Bayern hat im bundesweiten Vergleich die höchste Unterbringungsquote in Flüchtlingslagern und dezentralen Unterkünften. Was daran erfolgreich sein soll, ist uns rätselhaft“, erklärt Alexander Thal. „In keinem anderen Bundesland gibt es so große Probleme, die steigende Zahl von Flüchtlingen menschenwürdig unterzubringen. Das liegt eindeutig an der strikten bayerischen Lagerpflicht für Flüchtlinge, die im Bayerischen Aufnahmegesetz geregelt ist. Deshalb ist es zwingend notwendig, diese Lagerpflicht schnellstmöglich abzuschaffen. Die jahrelange Unterbringung in Flüchtlingslagern in drangvoller Enge und ohne Privatsphäre zermürbt die betroffenen Flüchtlinge und treibt sie in die Verzweiflung. Die Flüchtlingslager sollten nur eine Zwischenlösung sein, um Obdachlosigkeit zu vermeiden, Flüchtlinge sollten danach in Wohnungen umziehen können. Allein die Streichung des widerwärtigen Satzes aus der DV Asyl bringt nochlange keine Verbesserungen“, so Alexander Thal.

Residenzpflicht:
Flüchtlinge im Asylverfahren sind in Bayern in ihrer Bewegungsfreiheit auf die Regierungsbezirke beschränkt. Innenminister Joachim Herrmann lehnte es heute ab, diese Residenzpflicht auf ganz Bayern zu erweitern. Die bayerische Regelung sei „großzügiger als in vielen anderen Bundesländern“. Als einziges Zugeständnis hat er heute an die Landkreise und kreisfreien Städte appelliert, die „Verlassenserlaubnisgebühr“ von 10 Euro nicht mehr zu erheben.

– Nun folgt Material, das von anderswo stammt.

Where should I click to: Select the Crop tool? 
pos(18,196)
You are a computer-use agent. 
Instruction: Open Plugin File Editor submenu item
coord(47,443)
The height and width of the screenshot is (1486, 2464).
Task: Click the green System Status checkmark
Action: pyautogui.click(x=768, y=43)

Alle anderen Bundesländer haben die Residenzpflicht auf das ganze Bundesland ausgeweitet. Weshalb auf diesem Hintergrund die bayerische Regelung großzügiger sein soll, erschließt sich wohl nur Innenminister Herrmann“, kritisiert Alexander Thal. „Zudem ist die Abschaffung der Verlassenserlaubnisgebühr kein Entgegenkommen an die Flüchtlinge, denn es gibt bereits mehrere Gerichtsurteile in Bayern, wonach ihre Erhebung rechtswidrig ist. Sie ist lediglich ein Schritt zur Schonung der Staatskasse, die regelmäßig die Kosten für Anwälte und verlorene Verfahren übernehmen muss. Der richtige Schritt wäre, die Residenzpflicht sofort auf ganz Bayern auszuweiten, und mit einer Bundesratsinitiative dazu beizutragen, dass diese schikanöse, europaweit einmalige Regelung komplett aus den Bundesgesetzen gestrichen wird!

Essenspakete:
Bayern ist das einzige Bundesland, in dem Flüchtlinge in Lagern flächendeckend mit Essenspaketen versorgt werden. Christine Haderthauer sprach nach der heutigen Kabinettssitzung nebulös von einer „Flexibilisierung des Sachleistungsprinzips“, den Bezirksregierungen würden großzügige Entscheidungsfreiheiten bei der Versorgung von Flüchtlingen eingeräumt. Ob sie damit die Essenspakete grundsätzlich abschaffen können, oder nur im begründeten Einzelfall zur Bargeldauszahlung übergehen dürfen, ist unklar.
Alexander Thal: „Essenspakete entmündigen die Flüchtlinge und zwängen ihnen Lebensmittel auf, die sie nicht wollen. Sie sind teuer und erfordern einen immensen logistischen Aufwand, sie anhand von Bestellzetteln zweimal pro Woche individuell zusammenzustellen und in ganz Bayern auszuliefern. Wir fordern von Sozialministerin Haderthauer eine eindeutige Erklärung, die Essenspakete abzuschaffen und sofort Bargeld auszuzahlen“.